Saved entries

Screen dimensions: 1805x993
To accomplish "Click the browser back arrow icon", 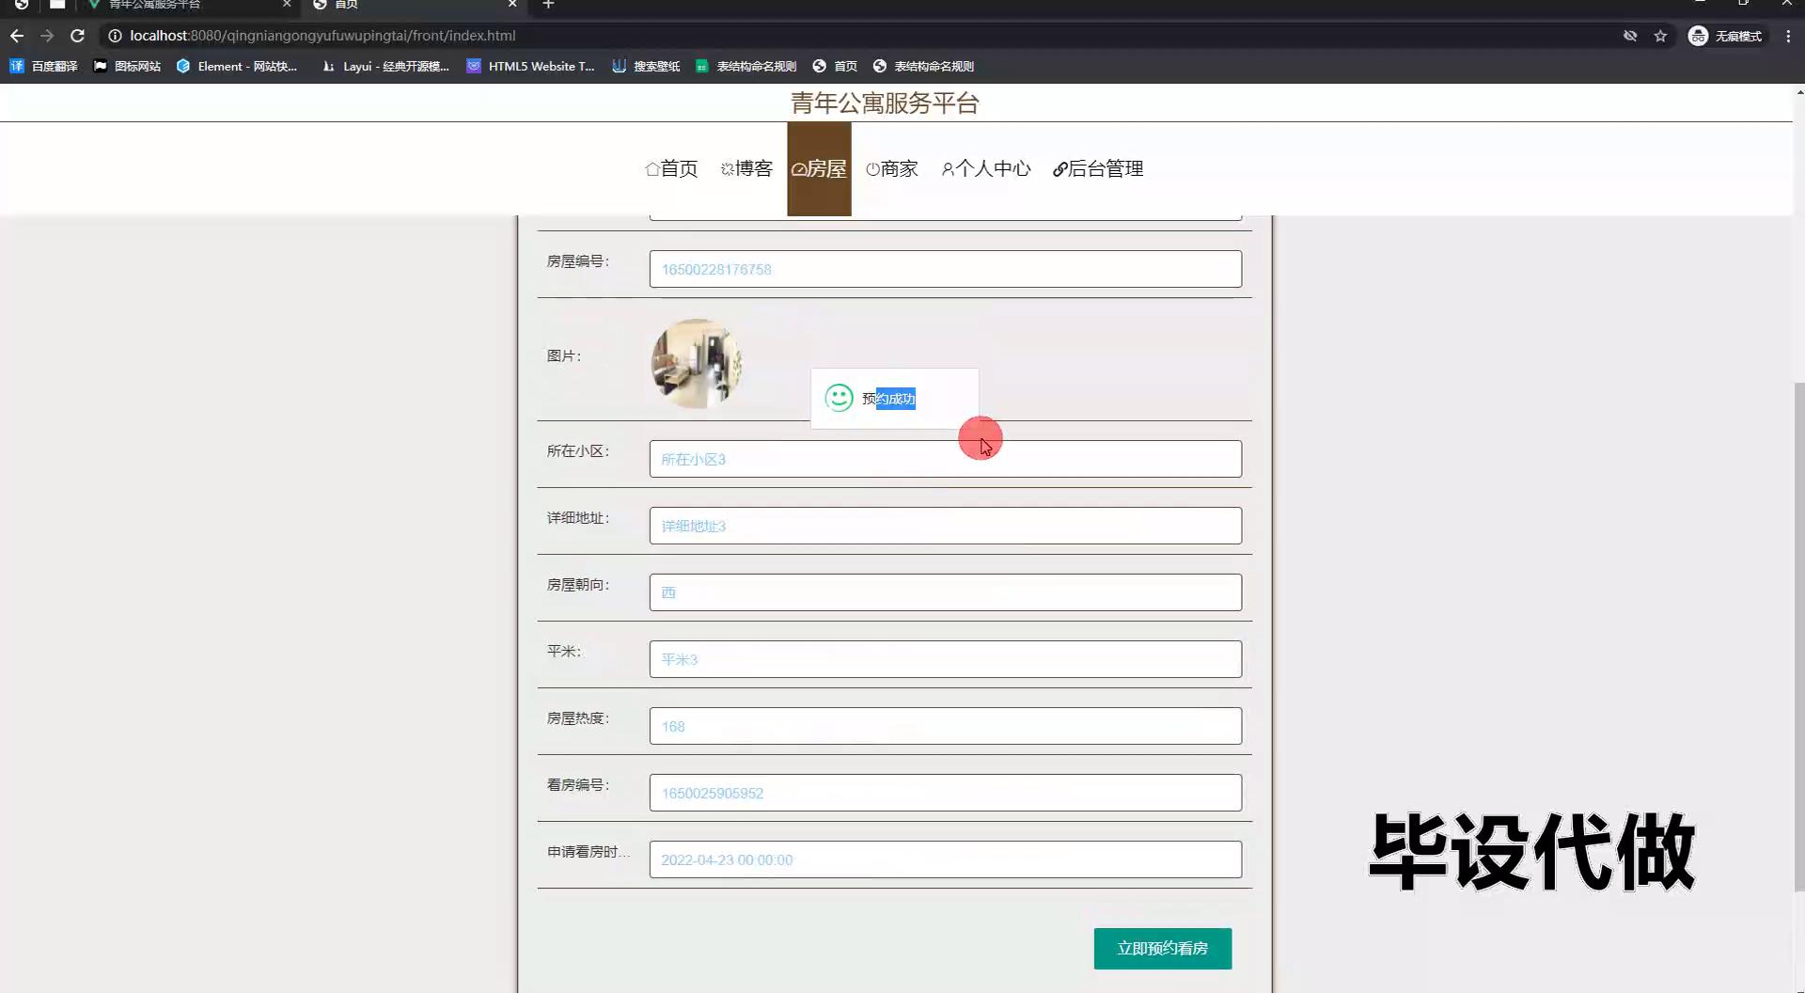I will coord(17,36).
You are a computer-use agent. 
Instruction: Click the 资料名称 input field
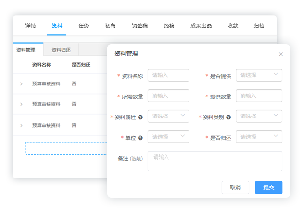click(168, 75)
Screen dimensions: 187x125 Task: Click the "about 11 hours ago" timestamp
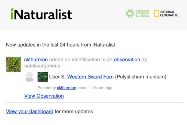pyautogui.click(x=95, y=88)
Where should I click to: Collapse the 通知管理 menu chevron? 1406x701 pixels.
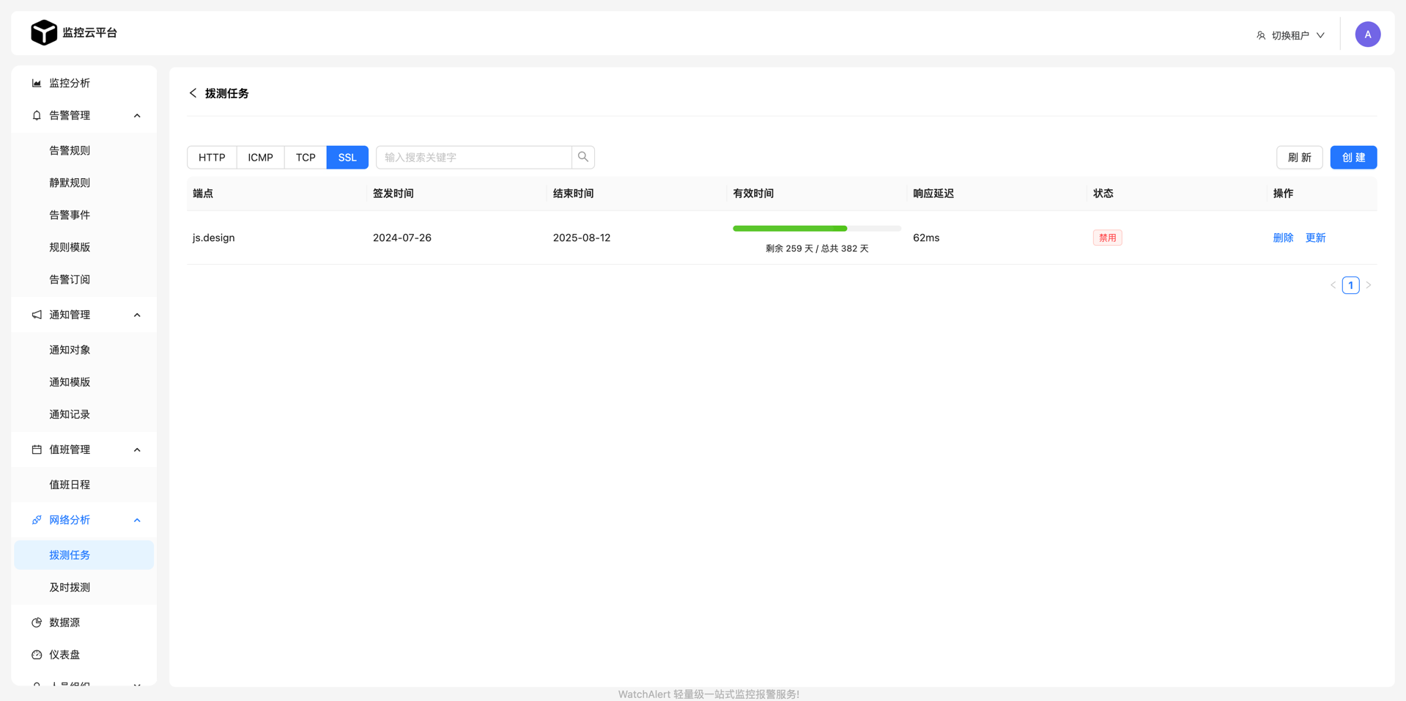click(137, 315)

Exercise details:
Every line between the one containing "You are a computer-use agent." and the last line of the data above, both included, should be copied exactly, but not the pictures.

Exercise output:
You are a computer-use agent. 
Instruction: Click the 资料名称 input field
click(168, 75)
Screen dimensions: 187x125 Task: Click the "about 11 hours ago" timestamp
pyautogui.click(x=95, y=88)
Where should I click to: Collapse the 通知管理 menu chevron? 1406x701 pixels.
click(137, 315)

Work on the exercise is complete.